The customary Braun/Elliot expert sidemen accompanied the artists during this night of spectacular music. Houston, Texas native Dwight Sills deftly played retro/wah-wah laden rhythm chords as well as searing leads on guitar while Nate Phillips funkily thumb-slapped his bass guitar. Former Yellowjackets drum mainstay Ricky Lawson propelled the beat masterfully throughout the night, and the keyboards were in the extremely capable hands of Ron Reinhardt. After the band was introduced to the crowd, Rick Braun paid tribute to one of his musical idols, Herb Alpert, as the group performed "Tijuana Dance?" from Braun’s recent standout CD All It Takes. Utilizing his shiny gold flugelhorn on this pop-inflected catchy rhythm hit, Braun was in complete control of the adoring crowd, dueling with Elliot as the group delivered the infectious head-bobbing groove.

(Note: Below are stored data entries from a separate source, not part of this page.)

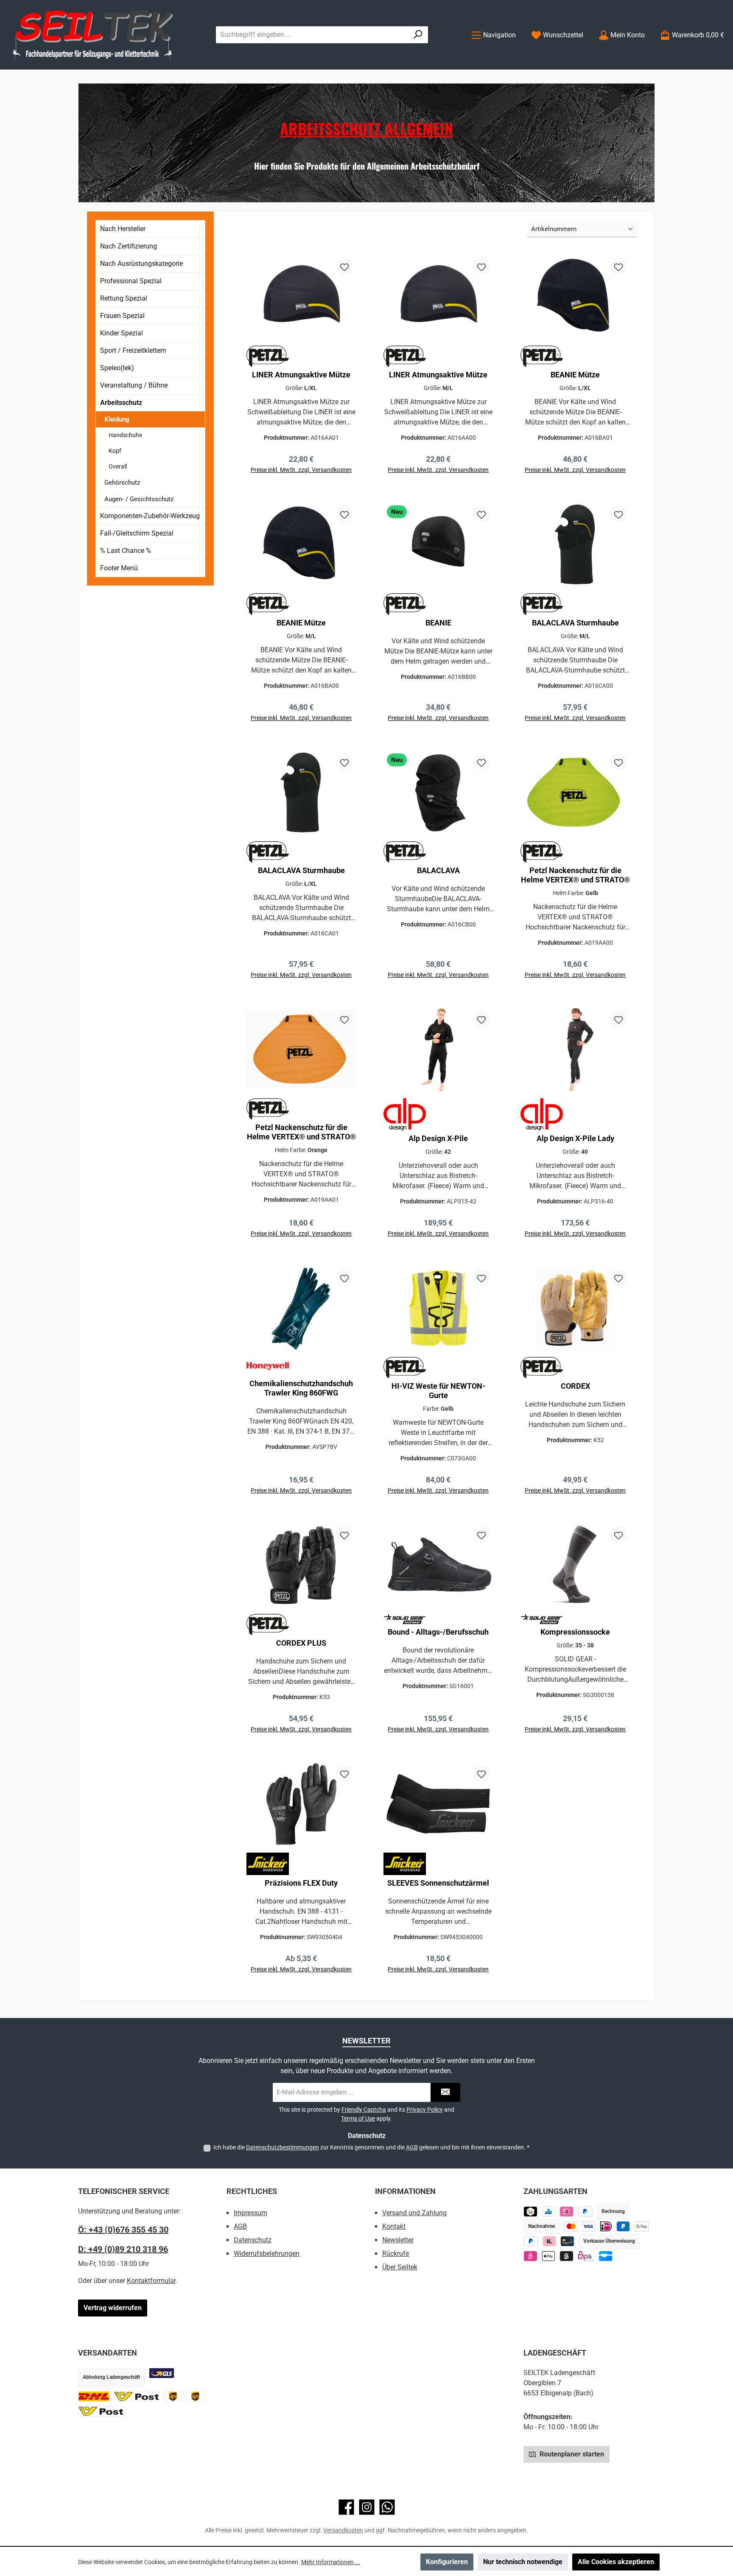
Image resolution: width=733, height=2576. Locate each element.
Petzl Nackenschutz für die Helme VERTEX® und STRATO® (575, 875)
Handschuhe (125, 435)
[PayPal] (530, 2241)
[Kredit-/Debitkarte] (567, 2241)
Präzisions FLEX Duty (301, 1882)
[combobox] (312, 34)
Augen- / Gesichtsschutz (138, 499)
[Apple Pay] (549, 2256)
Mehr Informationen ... (330, 2562)
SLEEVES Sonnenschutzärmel (438, 1882)
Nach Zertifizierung (128, 246)
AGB (412, 2147)
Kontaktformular (151, 2281)
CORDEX (575, 1385)
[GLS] (161, 2373)
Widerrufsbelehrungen (266, 2253)
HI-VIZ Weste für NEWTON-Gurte (438, 1390)
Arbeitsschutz (121, 403)
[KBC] (549, 2211)
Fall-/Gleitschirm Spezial (136, 533)
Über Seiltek (399, 2267)
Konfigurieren (447, 2562)
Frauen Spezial (122, 316)
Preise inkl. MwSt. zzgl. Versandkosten (301, 1490)
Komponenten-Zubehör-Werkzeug (150, 516)
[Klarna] (550, 2241)
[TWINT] (530, 2211)
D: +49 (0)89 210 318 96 (123, 2249)
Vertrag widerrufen (113, 2308)
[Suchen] (418, 34)
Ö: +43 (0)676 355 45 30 (123, 2229)
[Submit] (445, 2092)
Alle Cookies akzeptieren (616, 2562)
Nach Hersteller (122, 229)
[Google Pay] (641, 2226)
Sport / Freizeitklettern (133, 350)
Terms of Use (358, 2118)
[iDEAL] (567, 2211)
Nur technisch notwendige (522, 2562)
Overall (118, 466)
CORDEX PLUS (301, 1642)
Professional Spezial (131, 281)
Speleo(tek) (117, 368)
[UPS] (173, 2396)
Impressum (250, 2213)
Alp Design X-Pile (438, 1138)
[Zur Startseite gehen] (93, 35)
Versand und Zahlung (414, 2213)
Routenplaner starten (571, 2454)
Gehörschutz (122, 482)
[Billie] (567, 2256)
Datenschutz (252, 2240)
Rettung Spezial (123, 298)
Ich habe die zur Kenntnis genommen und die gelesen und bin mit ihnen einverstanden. (371, 2147)
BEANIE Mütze (575, 374)
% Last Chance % (125, 551)
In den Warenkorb (301, 481)
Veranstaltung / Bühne (134, 385)
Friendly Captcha (363, 2109)
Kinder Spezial (121, 333)
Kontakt (394, 2226)
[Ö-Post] (136, 2396)
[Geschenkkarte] (606, 2256)
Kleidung (116, 419)
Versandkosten (343, 2530)
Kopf (115, 450)
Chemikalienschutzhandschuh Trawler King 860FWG (301, 1388)
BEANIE (438, 622)
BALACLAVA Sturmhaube (575, 622)
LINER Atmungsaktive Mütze (301, 374)
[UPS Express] (195, 2396)
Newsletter (398, 2240)
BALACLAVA (438, 870)
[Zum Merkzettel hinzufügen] (344, 266)
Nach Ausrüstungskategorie (141, 264)
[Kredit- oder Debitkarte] (580, 2226)
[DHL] (93, 2396)
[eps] (530, 2256)
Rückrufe (395, 2253)
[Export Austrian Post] (101, 2411)
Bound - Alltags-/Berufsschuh (438, 1631)
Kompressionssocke (575, 1631)
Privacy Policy (424, 2109)
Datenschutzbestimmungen (282, 2147)
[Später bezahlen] (585, 2211)
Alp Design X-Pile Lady (575, 1138)
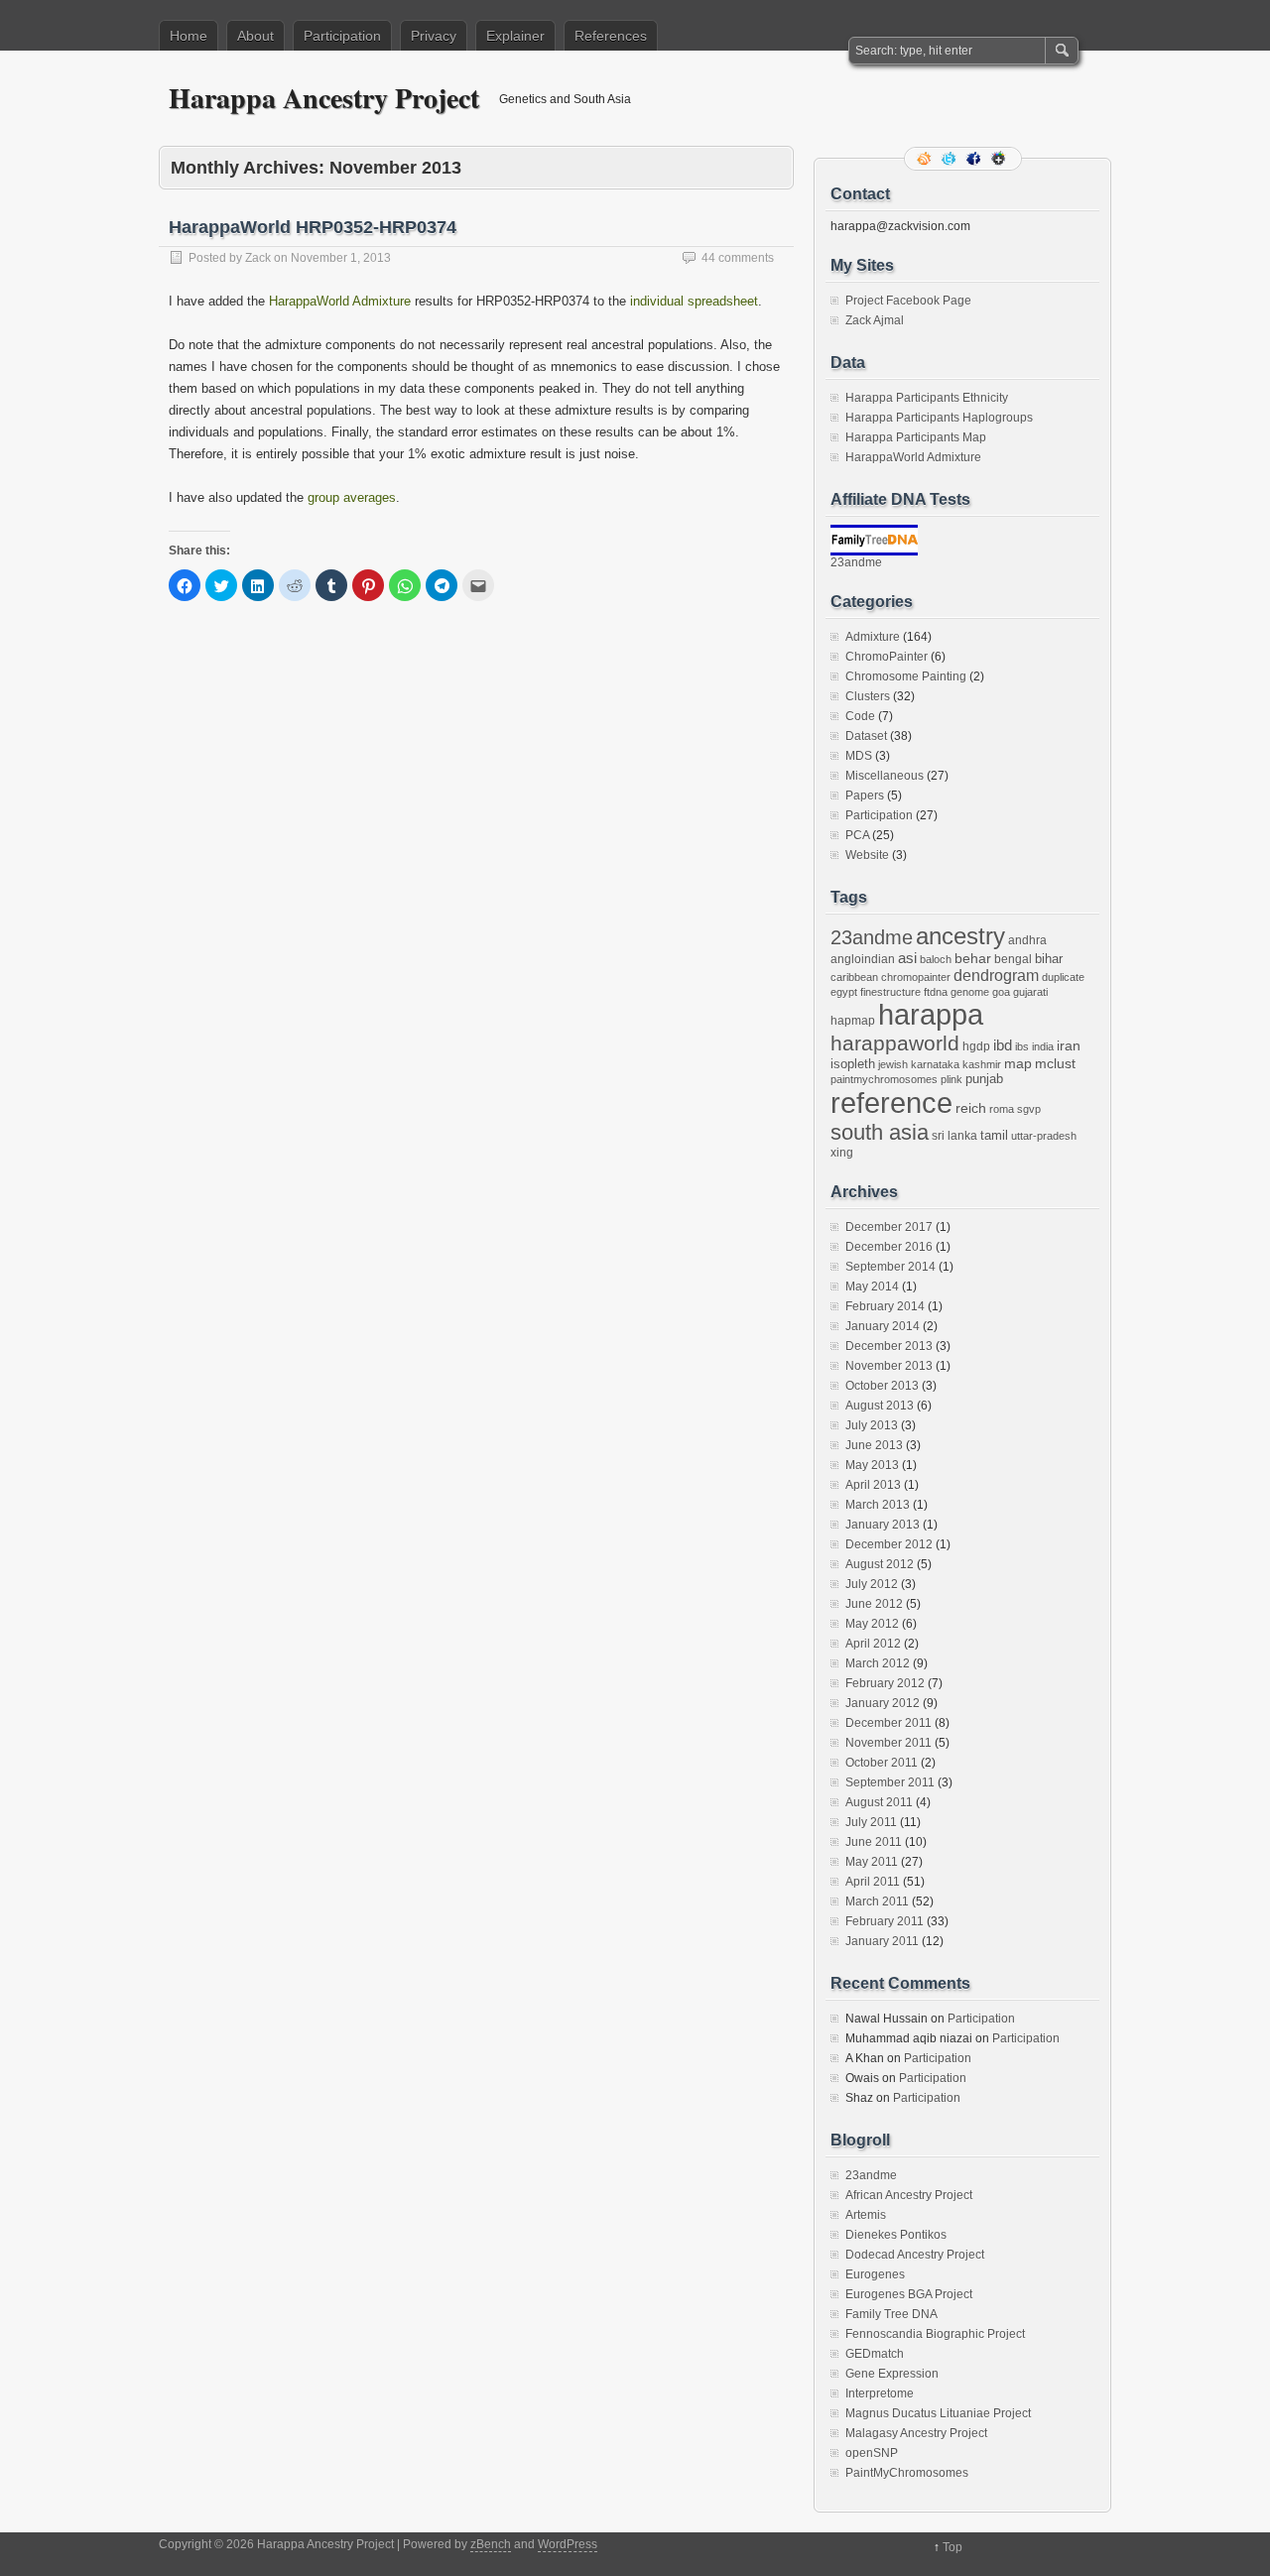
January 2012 (882, 1703)
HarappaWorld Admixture (340, 301)
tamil (994, 1135)
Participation (342, 36)
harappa (930, 1015)
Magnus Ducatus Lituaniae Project (938, 2413)
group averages (352, 497)
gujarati (1030, 992)
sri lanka (954, 1136)
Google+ (1000, 159)
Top (952, 2547)
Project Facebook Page (908, 300)
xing (841, 1153)
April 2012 (873, 1644)
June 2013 (874, 1445)
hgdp (976, 1046)
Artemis (865, 2215)
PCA (857, 835)
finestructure (890, 992)
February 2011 (884, 1921)
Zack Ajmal (874, 320)
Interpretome (879, 2393)
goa (1001, 992)
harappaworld (894, 1043)
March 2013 (877, 1505)
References (610, 36)
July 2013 (871, 1425)
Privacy (433, 36)
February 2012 (885, 1683)
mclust (1055, 1063)
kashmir (981, 1064)
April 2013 (873, 1485)
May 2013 (872, 1465)
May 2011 (871, 1862)
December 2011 (888, 1723)
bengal (1013, 959)
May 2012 (872, 1624)
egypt (843, 992)
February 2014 (885, 1306)
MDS (858, 756)
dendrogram (996, 975)
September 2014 (890, 1267)
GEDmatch (874, 2354)
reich (970, 1108)
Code (860, 716)
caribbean (854, 977)
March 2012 (877, 1663)
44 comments (737, 258)
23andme (856, 562)
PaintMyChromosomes (906, 2473)
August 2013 (879, 1405)
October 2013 (882, 1386)
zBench (490, 2544)
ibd (1002, 1045)
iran (1068, 1045)
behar (972, 958)
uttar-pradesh (1044, 1136)
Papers (864, 795)
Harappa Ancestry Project (324, 97)
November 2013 (889, 1366)
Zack (258, 258)
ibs (1022, 1046)
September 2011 (890, 1782)
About (255, 36)
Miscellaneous (884, 776)
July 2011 (871, 1822)
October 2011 (881, 1763)
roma (1001, 1109)
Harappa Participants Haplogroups (939, 418)
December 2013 (889, 1346)
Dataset (866, 736)
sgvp (1029, 1109)
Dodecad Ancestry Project (914, 2255)
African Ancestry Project (908, 2195)
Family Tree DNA (891, 2314)
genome (970, 992)
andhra (1027, 940)
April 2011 (872, 1882)
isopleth (852, 1063)
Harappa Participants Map (915, 437)
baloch (936, 959)
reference (891, 1102)
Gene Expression (892, 2374)
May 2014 (872, 1286)
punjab (984, 1078)
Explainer (515, 36)
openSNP (871, 2453)
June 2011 (873, 1842)
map (1018, 1063)
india (1043, 1046)
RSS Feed (926, 159)
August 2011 (879, 1802)
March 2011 (877, 1901)
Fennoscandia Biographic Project (935, 2334)
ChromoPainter (886, 657)
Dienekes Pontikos (896, 2235)
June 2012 (874, 1604)
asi (907, 958)
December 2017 (889, 1227)
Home (188, 36)
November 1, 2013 (341, 258)
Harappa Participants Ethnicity (926, 398)
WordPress (567, 2544)
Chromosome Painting (905, 676)
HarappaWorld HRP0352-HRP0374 (312, 227)
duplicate (1063, 977)
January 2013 (882, 1525)
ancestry (960, 935)
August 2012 (879, 1564)
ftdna (936, 992)
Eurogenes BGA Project (908, 2294)
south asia (879, 1132)
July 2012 (871, 1584)
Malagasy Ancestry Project (916, 2433)
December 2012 (889, 1544)
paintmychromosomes (884, 1079)
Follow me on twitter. (950, 159)
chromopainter (916, 977)
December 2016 (889, 1247)
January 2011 (882, 1941)
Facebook (975, 159)
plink (951, 1079)
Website (867, 855)
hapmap (852, 1021)
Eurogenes (875, 2274)
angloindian (862, 959)
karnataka (935, 1064)
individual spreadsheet (694, 301)
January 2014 (882, 1326)
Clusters (867, 696)
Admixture (872, 637)
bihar (1049, 958)
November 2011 (888, 1743)
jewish (893, 1064)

Braun temporarily left the stage, as Richard Elliot reached for his EWI (Electronic Wind Instrument). A lovely rendition of Marvin Gaye’s "Inner City Blues (make me wanna holler)" ensued. The song’s intro began slow and shimmery accompanied by a laser light spectacle that slickly shot a down-pouring of digital raindrops across the stage’s front wall. Elliot switched back to his tenor sax mid-song, as the tempo and intensity built solidified by Lawson’s sizzling cymbals. The soulful song was also a major jazz hit for saxophone icon Grover Washington, Jr. Elliot, who had participated on the "Groovin’ for Grover" project, gave an affectionate treatment.

"My Funny Valentine," a show tune from the 1930’s written by the legendary team of Rodgers and Hart followed and contained a rare and deeply discerning vocal by Rick Braun. The song easily qualifies as a Jazz Standard; having been recorded by Chet Baker (with Gerry Mulligan), Frank Sinatra, and Miles Davis to name just a handful. Braun played his muted trumpet sincerely from the heart, earning the audience’s respectful appreciation.

Quite possibly, the high point of the show came when Richard Elliot performed his rendition of Percy Sledge’s immortal song "When a Man Loves a Woman." The sheer lushness of the melody combined with Elliot’s depth and power on his tenor sax covered the crowd in a warm blanket of seductive sound. He was simply magnificent, powerfully holding notes with perfect pitch, proving once again to be a richly passionate professional.

"Green Tomatoes," from Braun’s Esperanto CD was an up-tempo funk-fest, with every member of the band exhibiting joyful enjoyment as they treated the audience to a stirring demonstration of stellar ensemble musicianship. "Keep on Truckin’," an R & B classic written by Eddie Kendrick provided the group further reason to parade merrily around the stage and exhibit loosely choreographed antics. Elliot operated his EWI in funkmeister-vocoder mode to scat impressively, which prompted a vocal scat battle versus Braun.

The perpetual Braun concert staple, Hugh Masekala’s "Grazing in the Grass" never fails to stimulate the audience and keep everyone standing in approval. Reinhardt’s keyboards were visibly notable, as he cruised along in high gear alongside the stunning twosome of Braun on trumpet and Elliot on tenor.

The tremendous encore consisted of a one-two punch pulled from Richard Elliot’s recent retro-soul laden blockbuster CD Rock Steady. The first one, Aretha Franklin’s soul classic "Rock Steady," moved and grooved non-stop in a dynamic display communicated by each and every member of the musical troupe. The finale was a wonderful extended take on the Curtis Mayfield masterpiece "Move on Up." Both of the encore songs strongly confirmed my credence of their strength as awesome options for a live stretched-out performance. But then again, every song that these musical heavyweights choose to include on their set list is met with near-unanimous support.

Rick Braun and Richard Elliot go together like peanut butter and jelly. Two of contemporary jazz’s premier practitioners of their craft, both are splendid by themselves. But when teamed up, they harmonize magnificently, and provide an extra-special presentation. Their high voltage performances are a thing of true beauty, and a precious joy to behold. I foresee their collaborations continuing to provide a great source of pleasure for these two inspiring artists, as well as their enthusiastic fans for many years to come.